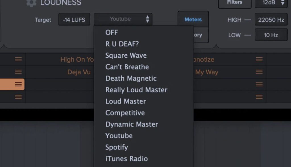Image resolution: width=291 pixels, height=167 pixels.
Task: Open the Youtube loudness preset dropdown
Action: pos(123,19)
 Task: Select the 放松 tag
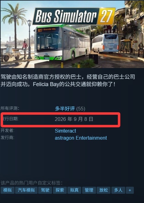tap(103, 190)
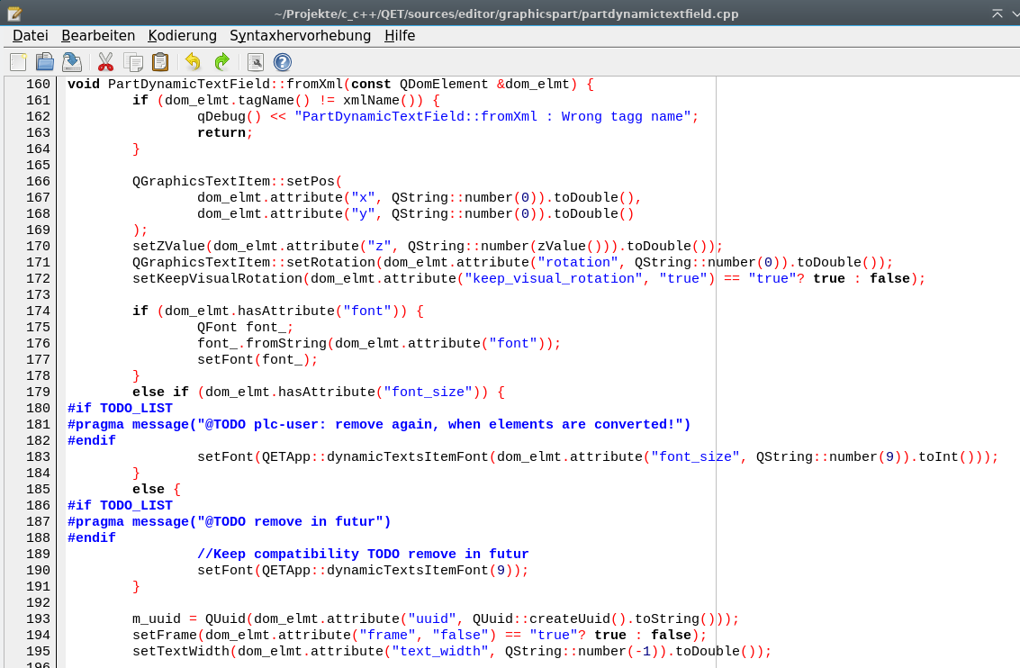
Task: Click the blue Help question mark icon
Action: 283,62
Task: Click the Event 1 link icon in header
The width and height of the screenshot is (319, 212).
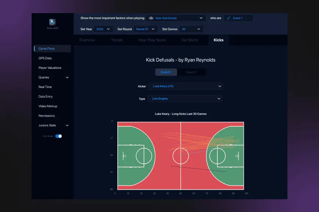Action: pos(228,18)
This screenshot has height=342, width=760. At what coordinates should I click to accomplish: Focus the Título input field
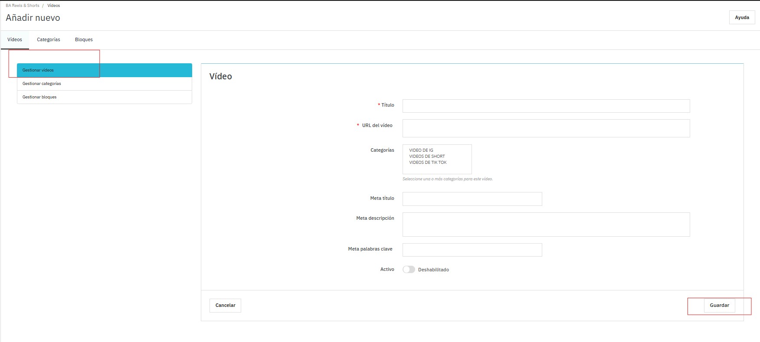coord(546,106)
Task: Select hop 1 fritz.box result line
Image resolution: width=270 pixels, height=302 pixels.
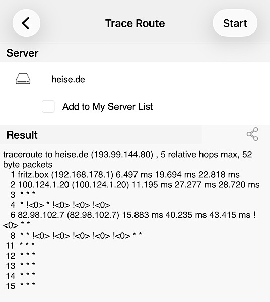Action: click(125, 174)
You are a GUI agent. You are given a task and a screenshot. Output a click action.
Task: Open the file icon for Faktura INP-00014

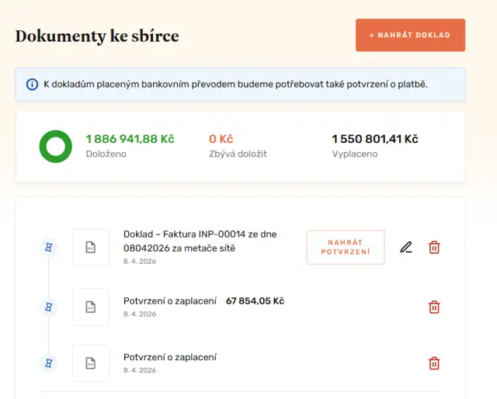click(91, 248)
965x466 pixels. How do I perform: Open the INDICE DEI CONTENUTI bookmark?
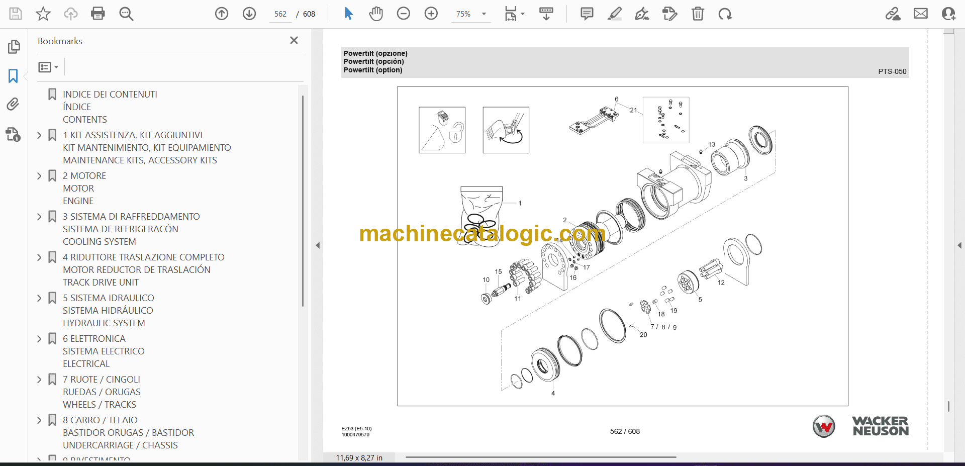pyautogui.click(x=110, y=95)
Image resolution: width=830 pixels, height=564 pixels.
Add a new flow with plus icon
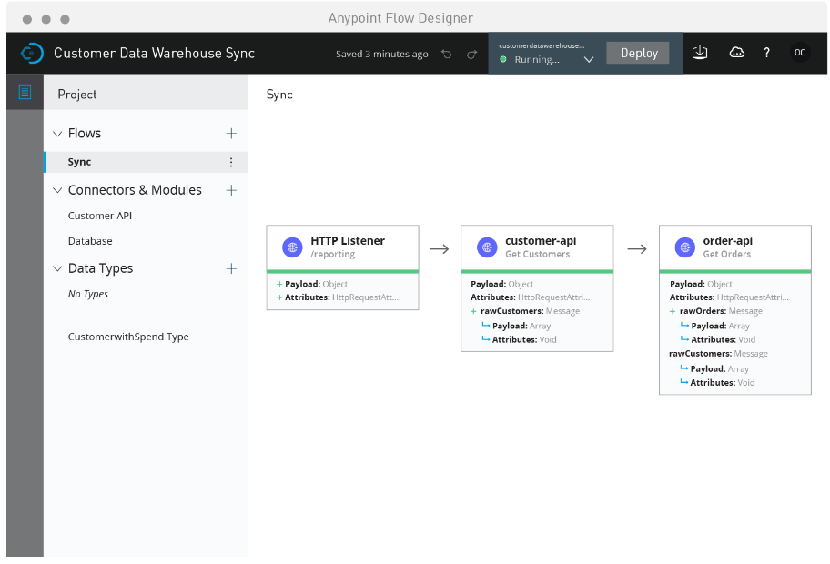pos(231,133)
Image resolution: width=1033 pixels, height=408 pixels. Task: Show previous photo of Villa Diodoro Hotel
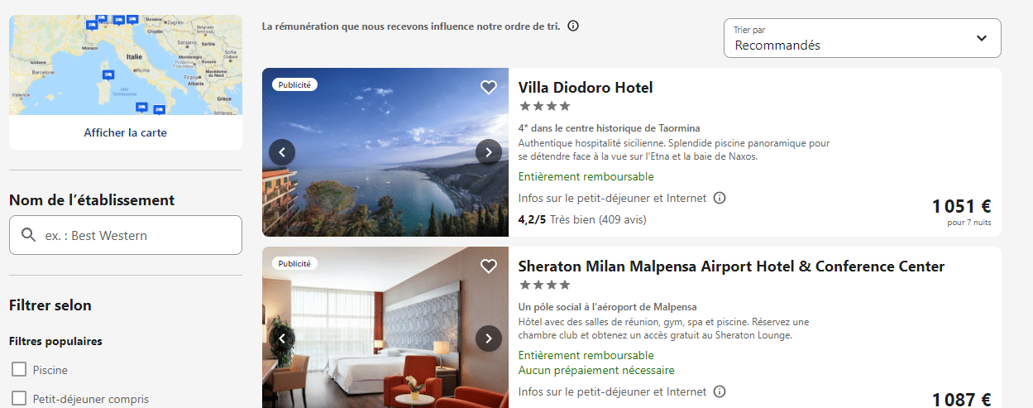[282, 152]
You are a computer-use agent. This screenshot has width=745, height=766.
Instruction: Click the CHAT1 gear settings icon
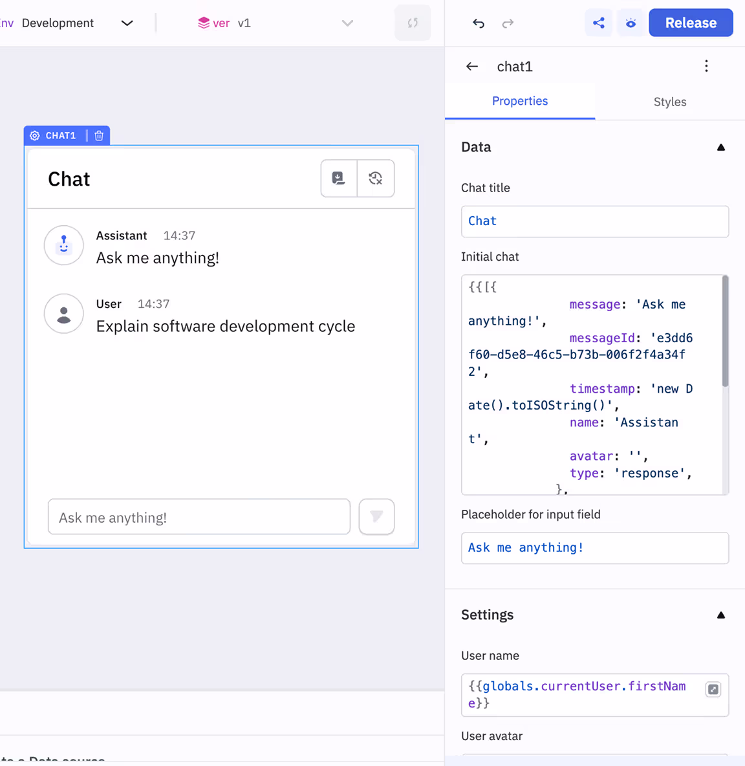click(x=35, y=136)
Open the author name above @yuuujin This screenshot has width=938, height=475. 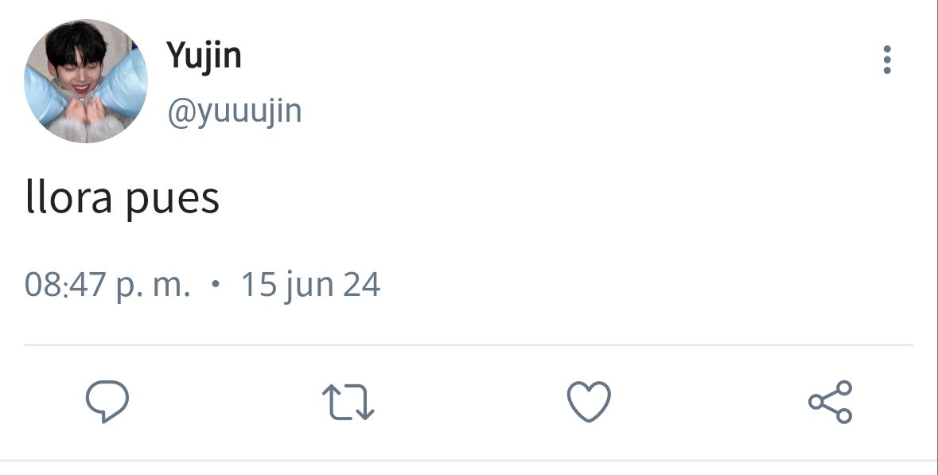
##########
» Task to complete
Starting with the line that has "Task: Select the 放松 tag" and going on through the line that has "You are a GUI", transcribe the records above exactly, but skip the pictures.

» Response below
 Task: Select the 放松 tag
tap(103, 190)
Task: Click the blue Help question mark icon
Action: 283,62
Task: Click the Event 1 link icon in header
The width and height of the screenshot is (319, 212).
Action: pos(228,18)
This screenshot has height=342, width=760. At what coordinates should I click to accomplish: Focus the Título input field
coord(546,106)
Task: Select hop 1 fritz.box result line
Image resolution: width=270 pixels, height=302 pixels.
Action: click(125, 174)
You are a GUI agent. You are given a task and a screenshot. Output a click action.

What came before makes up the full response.